§ **Written problem**
Continue the merge request description for the real-time streaming endpoint, picking up right after its final sentence.

§ **Text passage**
***

Phase 2: Real-time streaming (!16) · Merge requests · VISWAM / apps / Speech / Voice App Backend

srilatha bandari requested to merge feat/phase2 into develop Apr 16, 2026

Overview

Implemented real-time streaming transcription support by adding a new WebSocket endpoint /stream with chunk-based inference and resumable session handling. Clients can stream 16kHz mono 16-bit PCM audio frames and receive incremental transcript responses with low latency partial updates and finalized segments.

What Was Added

WebSocket Streaming Endpoint

Added WS /stream endpoint for real-time transcription.
Accepts binary PCM audio frames from clients.
Supports initial JSON configuration messages such as:

{"language":"te"}

Defaults to existing DEFAULT_LANGUAGE config when language is not provided.

Streaming Inference Handler

Added chunked audio processing pipeline for incremental ASR inference.
Emits partial transcript responses during speech.
Emits final transcript after end-of-speech detection.

Response Format

Server now returns streaming JSON responses in the format:

{
  "text": "...",
  "is_final": true,
  "language": "te"
}

Latency Optimizations

Partial transcripts targeted within 500ms of chunk submission.
Final transcript targeted within 2 seconds after speech ends.
Punctuation applied only to final segments to reduce partial-result latency.

Session / Reconnection Handling

Added minimal in-memory session state.
Supports graceful reconnection after network drops.
Client can reconnect and continue streaming session.
Cleanup logic added for disconnected/expired sessions.

***

§ **Word and item position data**
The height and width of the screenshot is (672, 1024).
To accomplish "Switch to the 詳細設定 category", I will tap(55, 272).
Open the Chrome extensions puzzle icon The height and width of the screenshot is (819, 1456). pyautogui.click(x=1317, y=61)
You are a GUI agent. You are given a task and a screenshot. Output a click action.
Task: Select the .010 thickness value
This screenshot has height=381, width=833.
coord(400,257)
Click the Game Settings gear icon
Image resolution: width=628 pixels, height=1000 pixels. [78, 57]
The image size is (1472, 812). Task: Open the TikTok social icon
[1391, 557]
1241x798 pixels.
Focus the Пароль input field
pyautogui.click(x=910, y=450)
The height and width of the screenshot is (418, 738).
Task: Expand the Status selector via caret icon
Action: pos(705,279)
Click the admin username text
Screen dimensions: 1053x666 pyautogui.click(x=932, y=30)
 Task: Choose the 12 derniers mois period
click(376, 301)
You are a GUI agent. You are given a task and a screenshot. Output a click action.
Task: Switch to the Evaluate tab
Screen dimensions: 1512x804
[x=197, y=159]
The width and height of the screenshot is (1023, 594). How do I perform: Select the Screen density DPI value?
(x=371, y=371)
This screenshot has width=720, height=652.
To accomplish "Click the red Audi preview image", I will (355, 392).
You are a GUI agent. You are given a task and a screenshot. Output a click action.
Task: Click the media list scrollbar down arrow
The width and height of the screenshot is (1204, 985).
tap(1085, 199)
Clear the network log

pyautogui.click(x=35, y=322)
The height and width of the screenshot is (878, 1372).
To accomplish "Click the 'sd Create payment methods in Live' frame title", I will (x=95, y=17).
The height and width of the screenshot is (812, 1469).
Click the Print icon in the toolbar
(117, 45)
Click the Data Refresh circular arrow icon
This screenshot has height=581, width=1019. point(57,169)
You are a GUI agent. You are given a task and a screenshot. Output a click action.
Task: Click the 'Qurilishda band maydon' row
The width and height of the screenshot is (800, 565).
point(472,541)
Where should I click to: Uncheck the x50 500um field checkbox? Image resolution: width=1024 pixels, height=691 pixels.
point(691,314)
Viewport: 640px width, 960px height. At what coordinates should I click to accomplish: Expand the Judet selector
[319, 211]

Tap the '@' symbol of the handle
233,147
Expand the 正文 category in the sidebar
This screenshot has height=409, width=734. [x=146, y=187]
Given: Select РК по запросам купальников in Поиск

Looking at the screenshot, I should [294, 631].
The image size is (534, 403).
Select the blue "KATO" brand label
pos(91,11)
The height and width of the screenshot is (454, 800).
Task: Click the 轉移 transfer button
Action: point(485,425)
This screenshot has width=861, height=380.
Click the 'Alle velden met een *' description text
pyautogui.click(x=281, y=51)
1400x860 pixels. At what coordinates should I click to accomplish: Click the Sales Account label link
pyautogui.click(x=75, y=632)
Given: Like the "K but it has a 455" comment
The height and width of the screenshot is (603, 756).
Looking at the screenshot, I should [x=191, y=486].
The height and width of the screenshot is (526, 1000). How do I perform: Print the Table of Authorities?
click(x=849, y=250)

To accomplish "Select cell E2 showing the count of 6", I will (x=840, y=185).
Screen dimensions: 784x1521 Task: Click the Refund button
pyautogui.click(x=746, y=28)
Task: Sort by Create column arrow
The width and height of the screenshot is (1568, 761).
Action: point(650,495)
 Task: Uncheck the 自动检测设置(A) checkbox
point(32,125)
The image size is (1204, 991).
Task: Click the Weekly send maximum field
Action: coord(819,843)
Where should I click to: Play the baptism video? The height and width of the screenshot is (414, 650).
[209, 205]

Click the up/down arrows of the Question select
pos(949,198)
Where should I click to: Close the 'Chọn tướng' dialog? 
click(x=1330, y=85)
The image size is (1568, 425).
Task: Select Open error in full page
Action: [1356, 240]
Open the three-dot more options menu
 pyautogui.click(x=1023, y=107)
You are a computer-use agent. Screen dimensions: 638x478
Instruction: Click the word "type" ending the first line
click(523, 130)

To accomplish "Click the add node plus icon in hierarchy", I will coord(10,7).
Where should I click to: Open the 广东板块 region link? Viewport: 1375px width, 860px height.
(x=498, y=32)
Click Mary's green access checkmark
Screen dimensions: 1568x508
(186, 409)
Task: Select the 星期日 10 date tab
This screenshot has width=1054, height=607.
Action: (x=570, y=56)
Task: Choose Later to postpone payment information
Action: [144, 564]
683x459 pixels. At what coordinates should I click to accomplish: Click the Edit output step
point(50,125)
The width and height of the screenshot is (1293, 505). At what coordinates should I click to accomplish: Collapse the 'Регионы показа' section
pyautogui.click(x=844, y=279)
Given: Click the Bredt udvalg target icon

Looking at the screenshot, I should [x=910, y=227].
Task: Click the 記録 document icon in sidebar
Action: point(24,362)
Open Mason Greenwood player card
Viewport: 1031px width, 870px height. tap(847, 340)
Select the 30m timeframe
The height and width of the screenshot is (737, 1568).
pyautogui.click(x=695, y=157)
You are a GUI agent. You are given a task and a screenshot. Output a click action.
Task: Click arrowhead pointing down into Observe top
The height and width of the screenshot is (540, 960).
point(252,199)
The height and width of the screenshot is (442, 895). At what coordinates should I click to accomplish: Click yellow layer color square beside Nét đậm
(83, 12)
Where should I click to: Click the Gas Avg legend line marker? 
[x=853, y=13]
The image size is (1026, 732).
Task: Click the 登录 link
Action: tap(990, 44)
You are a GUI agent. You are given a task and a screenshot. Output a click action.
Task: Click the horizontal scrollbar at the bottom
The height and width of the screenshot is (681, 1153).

***

§ **Response for this exercise**
Tests Added

WebSocket integration tests for round-trip transcription using audio fixtures.
Binary PCM frame handling tests.
Language message handling tests.
Connection drop / cleanup behavior tests.
Session resume flow validation.

Acceptance criteria

WS /stream accepts binary PCM audio frames from client
Server emits JSON {text: "...", is_final: bool, language: "..."} frames
Partial results arrive within 500ms of chunk submission (per PRD latency budget)
Final results arrive within 2s of speech end
Punctuation applied on is_final: true segments only
Language can be specified by client sending {language: "..."} message
Integration tests verify WebSocket round-trip with audio fixtures
Connection drop handling is tested (server cleans up session state)

Impact

Enables low-latency real-time speech-to-text streaming for browser/mobile clients and lays foundation for future auto-language detection and advanced dictation features.

closes #9 (closed)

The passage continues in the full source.